Orang-orang tolol membeli smartphone yang mahal dan bermerek, merasa bangga dengan apa yang dibelinya. Bangga dengan membeli barang tersebut, secara tidak langsung itu sama saja bangga untuk merusak bumi. Semakin banyak orang yang membeli barang-barang tersebut, maka semakin cepat kerusakan di bumi ini. Yang menggunakan bahan tambang tidak hanya smartphone saja sebetulnya, ada jutaan barang yang juga menggunakan bahan tambang. 

Tidak hanya dari bahan tambang, barang-barang yang terbuat dari bahan organik seperti kayu, daun, getah, buah, biji dan semacamnya juga sama-sama menyumbang kerusakan alam. Ratusan bahkan ribuan pohon itu ditebang atau di pupuk dengan bahan kimia agar cepat berproduksi, hal ini hanya demi permintaan pasar. Bukan hal aneh jika sering terjadi bencana banjir dan kemarau panjang, hal ini karena banyak hutan ikut digunduli dan tanah semakin kurang produktif. 

Dalam proses pembuatannya pun juga tidak habis pikir bahwa di dalam sebuah pabrik ternyata banyak yang menderita. Mereka bekerja dari pagi sampai sore bahkan malam, bekerja terus-terusan dengan gaji yang tak seberapa. Ditambah lagi lingkungan pabrik yang tidak baik bagi tubuhnya, merenggut waktu dan kesehatannya.
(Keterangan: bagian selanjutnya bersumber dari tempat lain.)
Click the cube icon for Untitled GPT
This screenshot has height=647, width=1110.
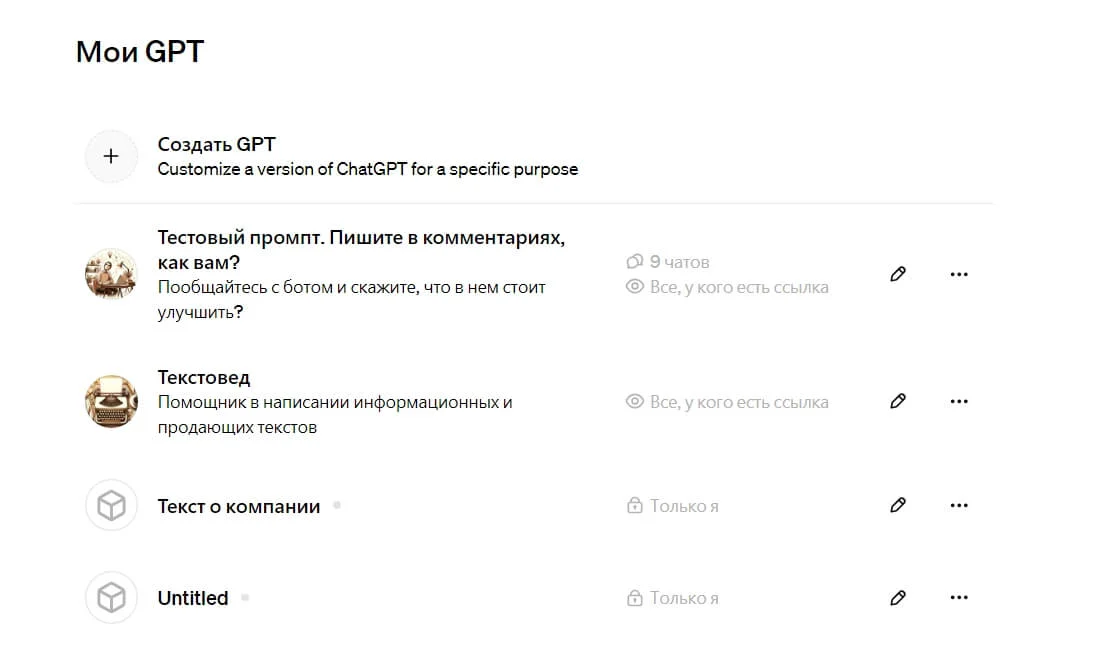pyautogui.click(x=111, y=598)
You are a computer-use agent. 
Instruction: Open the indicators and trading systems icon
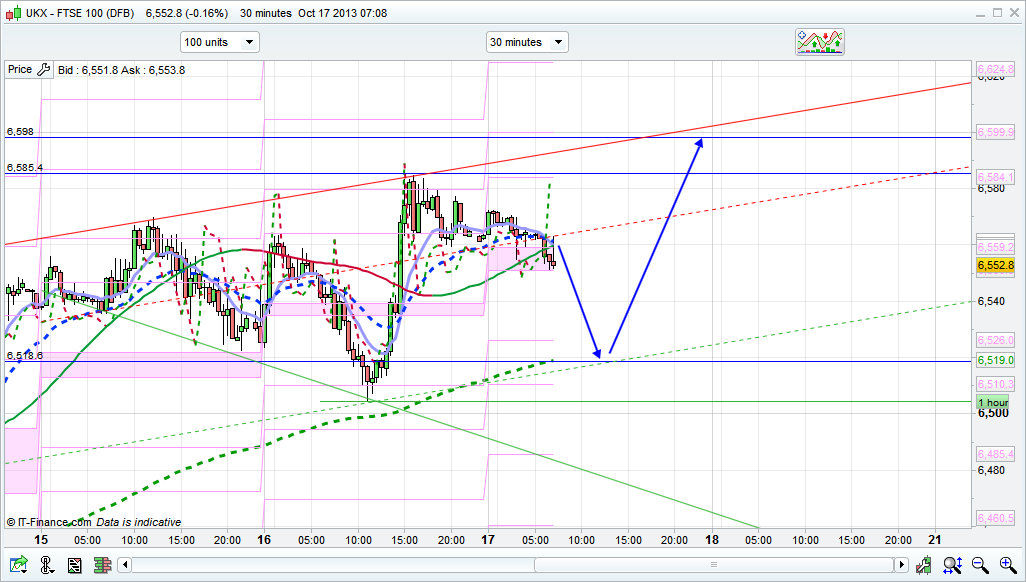coord(820,42)
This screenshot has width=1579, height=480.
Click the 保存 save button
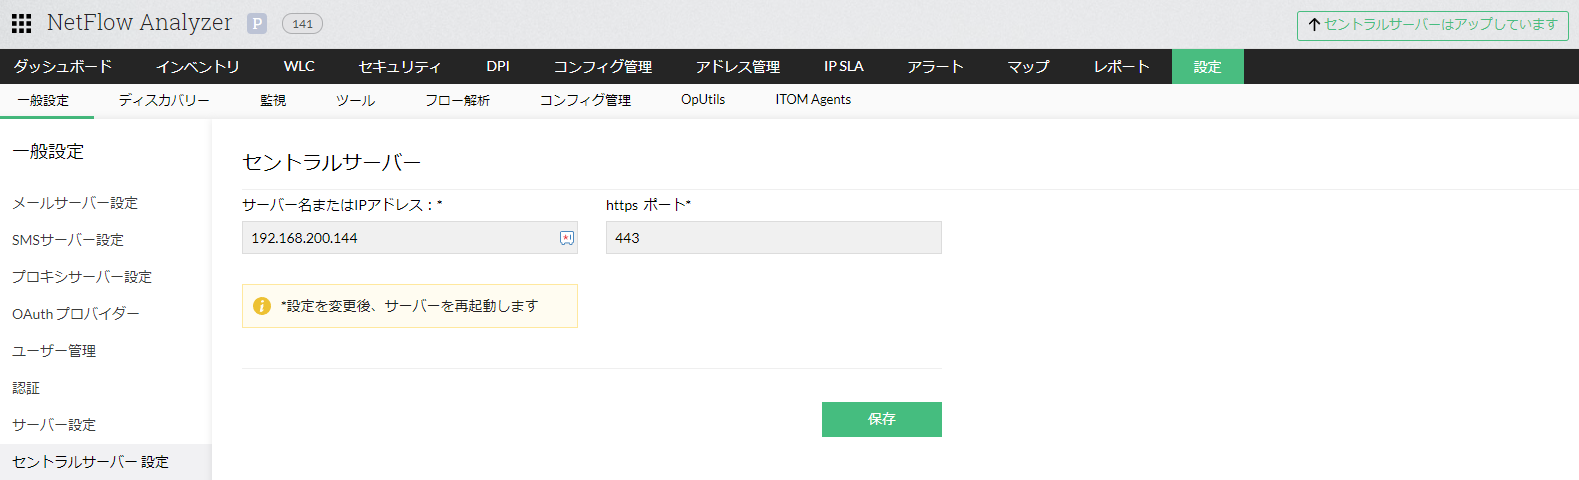tap(881, 420)
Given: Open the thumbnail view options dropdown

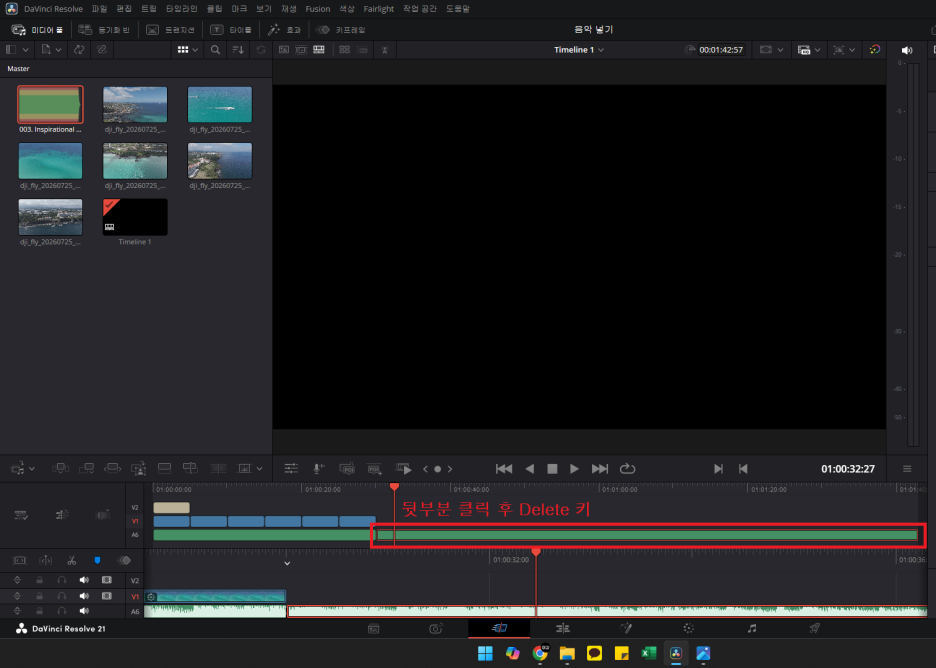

Memang siapa yang peduli pada mereka, yang penting untung barang bisa terjual.

Dari proses pengambilan barang dari alam, sampai ke pabrik industri rupanya banyak menimbulkan kerusakan. Ditambah lagi minat pasar yang semakin menggila, orang-orang modern yang gandrung akan teknologi barang-barang tersebut laku terjual. Semakin barang itu cepat terjual habis maka semakin habis dan rusaklah alam kita. 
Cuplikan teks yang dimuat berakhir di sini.